Copy out everything from the line containing "Given: Open datasheet" down to the line containing "pos(25,425)", both included, with each line repeated exactly.

Items in a dataset

====================

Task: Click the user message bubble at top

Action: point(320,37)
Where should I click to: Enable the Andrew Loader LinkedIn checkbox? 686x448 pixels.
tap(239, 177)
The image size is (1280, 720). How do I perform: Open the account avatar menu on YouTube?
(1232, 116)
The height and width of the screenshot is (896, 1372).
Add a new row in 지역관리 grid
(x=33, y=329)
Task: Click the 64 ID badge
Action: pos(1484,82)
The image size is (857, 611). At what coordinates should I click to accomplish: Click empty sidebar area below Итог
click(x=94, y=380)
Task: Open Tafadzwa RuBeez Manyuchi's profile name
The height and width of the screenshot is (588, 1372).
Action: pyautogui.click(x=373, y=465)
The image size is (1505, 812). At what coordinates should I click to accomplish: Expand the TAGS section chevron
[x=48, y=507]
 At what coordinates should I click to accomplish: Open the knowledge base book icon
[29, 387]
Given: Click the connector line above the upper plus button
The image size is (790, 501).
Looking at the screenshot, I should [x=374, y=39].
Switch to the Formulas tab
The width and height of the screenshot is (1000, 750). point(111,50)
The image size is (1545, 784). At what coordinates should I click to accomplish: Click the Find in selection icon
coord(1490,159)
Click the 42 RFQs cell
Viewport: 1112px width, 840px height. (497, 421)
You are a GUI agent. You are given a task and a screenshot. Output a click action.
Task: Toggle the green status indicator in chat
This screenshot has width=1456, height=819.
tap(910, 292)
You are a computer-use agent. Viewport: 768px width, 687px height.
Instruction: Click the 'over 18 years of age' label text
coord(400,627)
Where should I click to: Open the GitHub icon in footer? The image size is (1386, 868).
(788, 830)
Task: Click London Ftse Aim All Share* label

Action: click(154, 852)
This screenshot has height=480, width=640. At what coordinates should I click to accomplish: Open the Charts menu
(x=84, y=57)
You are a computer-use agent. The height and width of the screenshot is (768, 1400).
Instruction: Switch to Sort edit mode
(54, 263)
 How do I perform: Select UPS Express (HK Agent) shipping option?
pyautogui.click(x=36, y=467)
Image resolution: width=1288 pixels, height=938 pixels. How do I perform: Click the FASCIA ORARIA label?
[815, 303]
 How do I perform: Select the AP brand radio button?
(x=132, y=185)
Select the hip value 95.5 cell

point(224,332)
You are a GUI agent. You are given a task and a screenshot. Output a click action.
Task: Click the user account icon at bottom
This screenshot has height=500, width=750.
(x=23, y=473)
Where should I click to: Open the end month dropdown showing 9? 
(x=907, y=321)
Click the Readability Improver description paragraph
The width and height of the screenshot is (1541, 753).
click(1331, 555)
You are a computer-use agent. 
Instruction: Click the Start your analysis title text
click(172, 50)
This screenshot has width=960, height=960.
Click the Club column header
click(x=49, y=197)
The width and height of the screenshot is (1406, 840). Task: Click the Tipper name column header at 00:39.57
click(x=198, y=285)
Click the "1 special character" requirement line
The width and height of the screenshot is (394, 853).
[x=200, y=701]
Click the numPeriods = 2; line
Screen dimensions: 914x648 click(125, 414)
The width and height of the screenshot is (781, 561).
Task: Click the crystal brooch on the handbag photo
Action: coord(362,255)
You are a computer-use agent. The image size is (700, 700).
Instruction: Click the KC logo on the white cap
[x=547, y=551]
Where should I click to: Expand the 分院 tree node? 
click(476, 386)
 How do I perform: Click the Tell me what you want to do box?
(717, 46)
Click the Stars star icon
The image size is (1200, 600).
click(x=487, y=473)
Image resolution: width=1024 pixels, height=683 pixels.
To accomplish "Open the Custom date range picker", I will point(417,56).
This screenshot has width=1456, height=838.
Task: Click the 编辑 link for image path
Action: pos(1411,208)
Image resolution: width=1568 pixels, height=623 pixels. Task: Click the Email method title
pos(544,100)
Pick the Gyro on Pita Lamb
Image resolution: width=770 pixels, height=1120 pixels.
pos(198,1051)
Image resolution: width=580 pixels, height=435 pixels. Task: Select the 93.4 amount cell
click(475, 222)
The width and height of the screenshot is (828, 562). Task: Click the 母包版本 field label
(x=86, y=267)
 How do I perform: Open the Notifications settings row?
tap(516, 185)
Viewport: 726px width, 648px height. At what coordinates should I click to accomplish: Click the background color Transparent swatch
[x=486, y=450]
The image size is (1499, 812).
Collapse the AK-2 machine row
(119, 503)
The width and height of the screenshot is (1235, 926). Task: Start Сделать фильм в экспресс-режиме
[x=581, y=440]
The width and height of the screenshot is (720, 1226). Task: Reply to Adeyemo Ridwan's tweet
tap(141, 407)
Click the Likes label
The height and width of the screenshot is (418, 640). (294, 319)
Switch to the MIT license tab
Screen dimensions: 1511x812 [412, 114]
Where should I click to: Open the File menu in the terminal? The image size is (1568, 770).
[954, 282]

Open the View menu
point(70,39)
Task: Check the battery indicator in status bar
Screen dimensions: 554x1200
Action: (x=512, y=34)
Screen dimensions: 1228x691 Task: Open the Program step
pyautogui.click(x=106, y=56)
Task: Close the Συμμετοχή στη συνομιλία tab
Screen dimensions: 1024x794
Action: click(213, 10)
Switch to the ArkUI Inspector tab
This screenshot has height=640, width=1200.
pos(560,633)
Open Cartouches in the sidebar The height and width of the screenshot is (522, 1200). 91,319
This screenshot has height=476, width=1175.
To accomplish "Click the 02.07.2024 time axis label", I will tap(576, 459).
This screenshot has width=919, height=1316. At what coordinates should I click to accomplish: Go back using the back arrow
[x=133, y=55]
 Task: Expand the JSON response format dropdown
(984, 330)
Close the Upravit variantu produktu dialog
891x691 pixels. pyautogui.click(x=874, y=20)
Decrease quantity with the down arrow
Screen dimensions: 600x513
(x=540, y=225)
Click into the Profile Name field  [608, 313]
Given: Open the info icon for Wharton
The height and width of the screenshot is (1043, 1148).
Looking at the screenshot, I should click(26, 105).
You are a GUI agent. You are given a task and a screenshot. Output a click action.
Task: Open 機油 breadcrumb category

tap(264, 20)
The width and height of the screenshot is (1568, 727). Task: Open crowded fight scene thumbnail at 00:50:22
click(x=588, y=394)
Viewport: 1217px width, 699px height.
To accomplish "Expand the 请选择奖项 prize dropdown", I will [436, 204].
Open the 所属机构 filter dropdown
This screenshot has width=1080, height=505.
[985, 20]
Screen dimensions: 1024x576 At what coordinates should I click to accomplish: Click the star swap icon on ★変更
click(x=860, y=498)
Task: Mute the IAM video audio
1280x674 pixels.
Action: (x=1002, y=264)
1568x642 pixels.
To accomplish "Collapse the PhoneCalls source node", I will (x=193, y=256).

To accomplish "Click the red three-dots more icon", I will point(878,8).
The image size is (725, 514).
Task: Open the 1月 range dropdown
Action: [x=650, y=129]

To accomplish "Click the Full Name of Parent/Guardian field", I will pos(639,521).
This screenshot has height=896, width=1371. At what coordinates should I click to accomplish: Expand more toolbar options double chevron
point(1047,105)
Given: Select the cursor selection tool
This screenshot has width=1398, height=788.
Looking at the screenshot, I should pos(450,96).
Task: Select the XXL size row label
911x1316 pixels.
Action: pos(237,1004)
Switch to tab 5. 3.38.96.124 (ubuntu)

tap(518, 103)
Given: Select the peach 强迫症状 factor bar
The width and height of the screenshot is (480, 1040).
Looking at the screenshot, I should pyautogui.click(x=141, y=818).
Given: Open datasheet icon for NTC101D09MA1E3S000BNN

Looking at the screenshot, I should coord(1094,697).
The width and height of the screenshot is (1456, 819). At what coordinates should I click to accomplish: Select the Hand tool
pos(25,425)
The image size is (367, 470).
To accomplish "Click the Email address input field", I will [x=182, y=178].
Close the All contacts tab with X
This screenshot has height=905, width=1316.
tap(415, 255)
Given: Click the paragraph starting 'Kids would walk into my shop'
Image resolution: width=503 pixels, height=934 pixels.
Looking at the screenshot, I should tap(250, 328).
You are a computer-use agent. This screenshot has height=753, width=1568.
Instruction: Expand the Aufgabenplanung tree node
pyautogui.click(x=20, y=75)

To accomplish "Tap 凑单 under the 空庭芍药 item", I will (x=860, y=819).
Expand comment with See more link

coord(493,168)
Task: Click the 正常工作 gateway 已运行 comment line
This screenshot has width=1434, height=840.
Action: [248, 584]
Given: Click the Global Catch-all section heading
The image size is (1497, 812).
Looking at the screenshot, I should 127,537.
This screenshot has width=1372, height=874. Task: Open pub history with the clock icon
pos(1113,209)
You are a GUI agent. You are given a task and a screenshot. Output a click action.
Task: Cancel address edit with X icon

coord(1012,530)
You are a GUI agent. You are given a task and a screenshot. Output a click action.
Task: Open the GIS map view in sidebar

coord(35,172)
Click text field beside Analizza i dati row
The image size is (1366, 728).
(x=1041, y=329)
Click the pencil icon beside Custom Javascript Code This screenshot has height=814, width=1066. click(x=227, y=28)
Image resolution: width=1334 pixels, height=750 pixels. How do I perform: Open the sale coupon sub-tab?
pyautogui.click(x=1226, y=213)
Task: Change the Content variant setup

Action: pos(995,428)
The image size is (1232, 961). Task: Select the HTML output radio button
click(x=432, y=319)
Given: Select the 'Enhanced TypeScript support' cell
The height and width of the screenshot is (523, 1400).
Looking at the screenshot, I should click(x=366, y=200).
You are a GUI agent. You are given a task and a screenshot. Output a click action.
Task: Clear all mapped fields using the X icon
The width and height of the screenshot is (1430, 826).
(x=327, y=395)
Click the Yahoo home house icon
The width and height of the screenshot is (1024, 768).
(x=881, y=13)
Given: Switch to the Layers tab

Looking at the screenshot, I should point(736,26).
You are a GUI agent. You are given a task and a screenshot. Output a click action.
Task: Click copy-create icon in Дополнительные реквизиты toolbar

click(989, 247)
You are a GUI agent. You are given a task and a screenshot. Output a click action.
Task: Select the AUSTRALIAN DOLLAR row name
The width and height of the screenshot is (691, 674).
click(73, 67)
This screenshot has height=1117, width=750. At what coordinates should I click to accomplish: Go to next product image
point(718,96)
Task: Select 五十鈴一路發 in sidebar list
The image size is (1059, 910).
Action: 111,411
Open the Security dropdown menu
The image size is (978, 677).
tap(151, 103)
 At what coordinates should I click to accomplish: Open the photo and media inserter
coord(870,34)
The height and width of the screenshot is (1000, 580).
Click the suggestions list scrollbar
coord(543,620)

====================

● **Written solution**
Given: Open datasheet icon for NTC101D09MA1E3S000BNN

Looking at the screenshot, I should coord(1094,697).
The width and height of the screenshot is (1456, 819). At what coordinates should I click to accomplish: Select the Hand tool
pos(25,425)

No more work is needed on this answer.